CREATE INDEX ix_device_sku_time ON sku_usage (time, device_id, sku_id DESC);
CREATE MATERIALIZED VIEW sku_usage_hourly
WITH (timescaledb.continuous) AS
    SELECT
        time_bucket('1 hour', time) AS bucket,
        device_id,
        sku,
        SUM(quantity)
    FROM sku_usage
    GROUP BY bucket, device_id, sku
    WITH NO DATA;
SELECT add_continuous_aggregate_policy('sku_usage_hourly',
start_offset => INTERVAL '3 hours',
end_offset => INTERVAL '1 hour',
schedule_interval => INTERVAL '1 hour');

I then threw in 20 million rows

When I run this query

(
    SELECT
        time_bucket_gapfill ('1 hour', bucket) AS time_bucket,
        device_id,
        sku,
        coalesce(max(sum), 0) AS usage
    FROM
        sku_usage_hourly
    WHERE
        bucket < now() - INTERVAL '100 days'
        AND bucket > now() - INTERVAL '110 days'
        AND device_id IN ('111109ee-aaaa-4444-8765-123450273214')
        AND sku IN ('10-49-0920')
    GROUP BY
        time_bucket,
        device_id,
        sku
);

it always takes about 6-6.5 seconds to run (0.5 CPU, 2 GB RAM). I am shocked it is so slow. It is only producing about 2200 rows.

If I do

select count(*) from sku_usage where
        time < now() - INTERVAL '100 days'
        AND time > now() - INTERVAL '110 days'
        AND device_id IN ('111109ee-aaaa-4444-8765-123450273214')
        AND sku IN ('10-49-0920')

It returns about 1000 records in 400ms. If I remove the device and sku conditions, there is only ~3500000

Why is my time_bucket_gapfill so slow? How can I improve it?

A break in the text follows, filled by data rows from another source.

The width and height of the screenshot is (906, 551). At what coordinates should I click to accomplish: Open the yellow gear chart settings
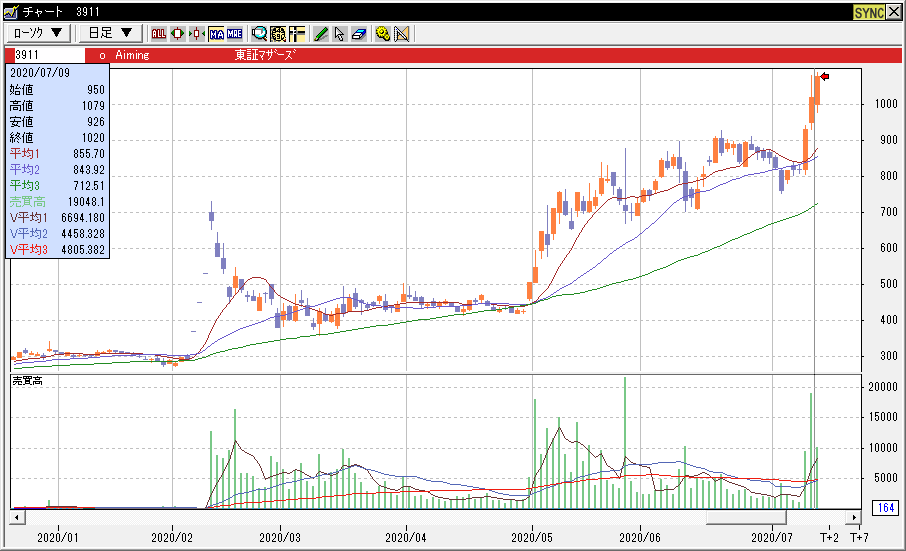[x=383, y=33]
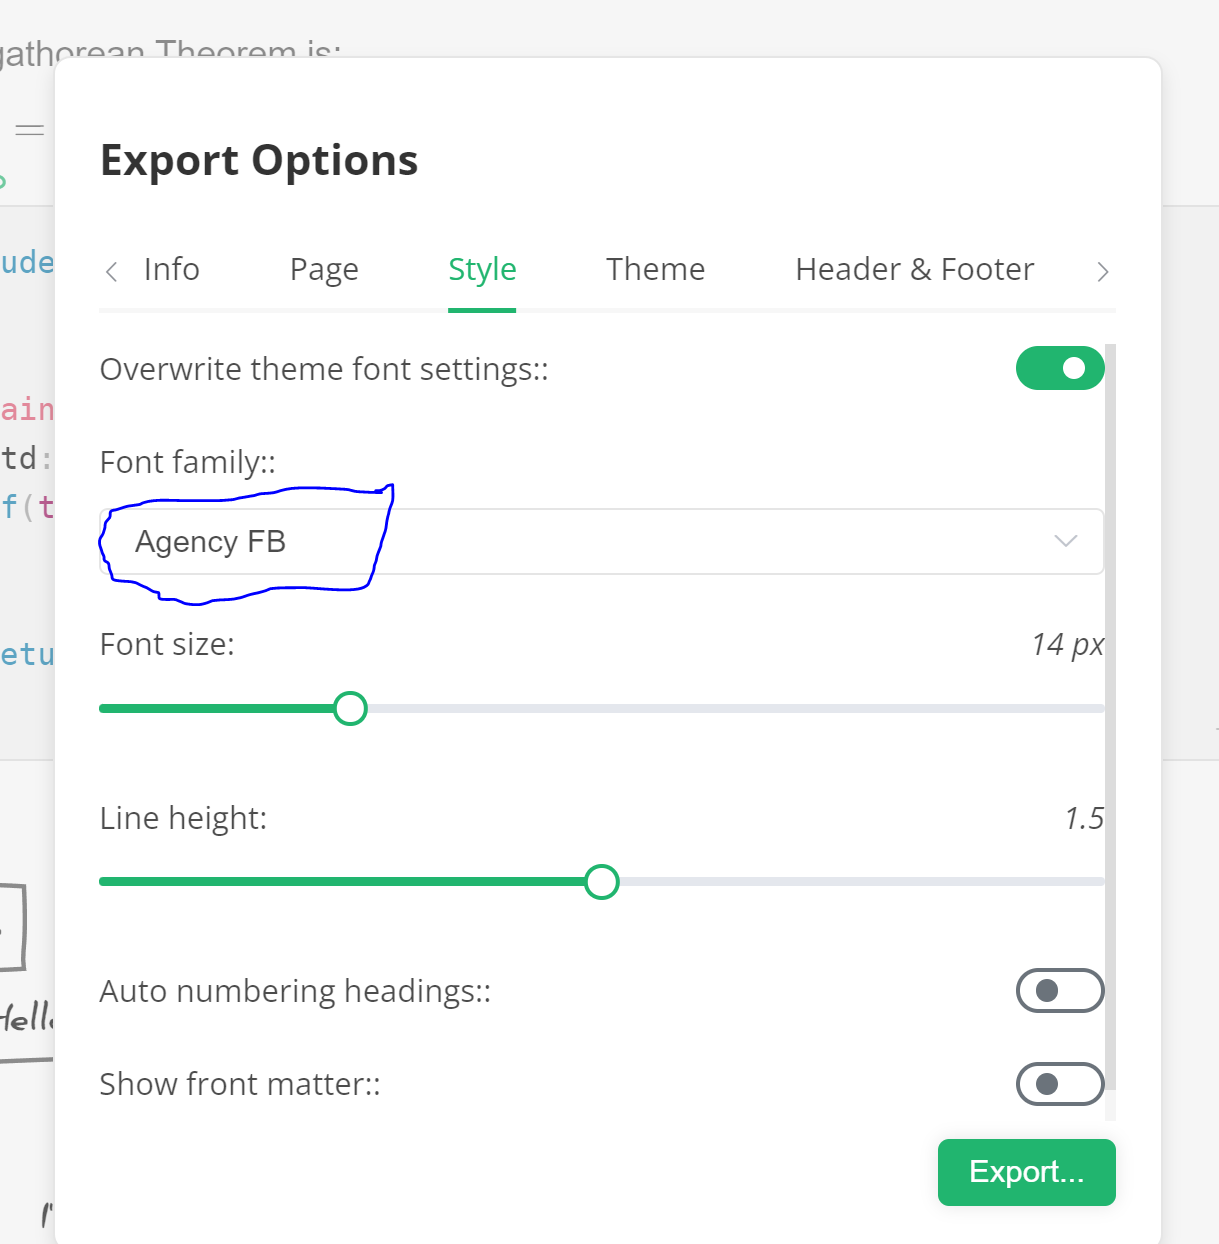Click the left chevron in the tab bar
Viewport: 1219px width, 1244px height.
(111, 271)
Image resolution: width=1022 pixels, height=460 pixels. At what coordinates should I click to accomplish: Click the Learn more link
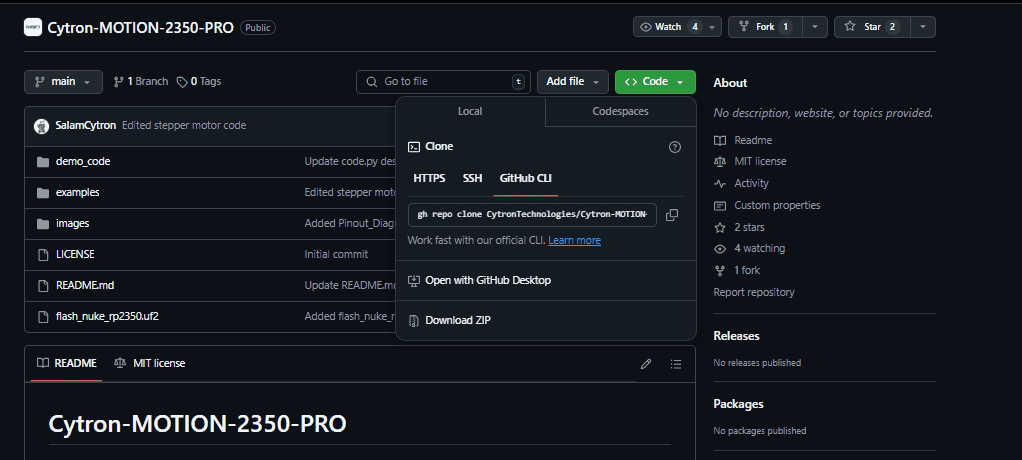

My understanding is that the materialized view should have the index (bucket, device_id, sku). Is it not being used properly? Or is the time_bucket_gapfill doing something weird?

Thanks

EDIT: changing my query to just

SELECT
        device_id,
    FROM
        sku_usage_hourly
    WHERE
        bucket < now() - INTERVAL '100 days'
        AND bucket > now() - INTERVAL '110 days'
        AND device_id IN ('111109ee-aaaa-4444-8765-123450273214')
        AND sku IN ('10-49-0920')

still takes 6 seconds. so it isn't the time_bucket_gapfill.

1

There are 1 answers

1
jonatasdp On

Can you share what you have in the query planner?

Have you tried to change the AND device_id IN (...) to AND device_id = ?

Same for the other param that uses IN.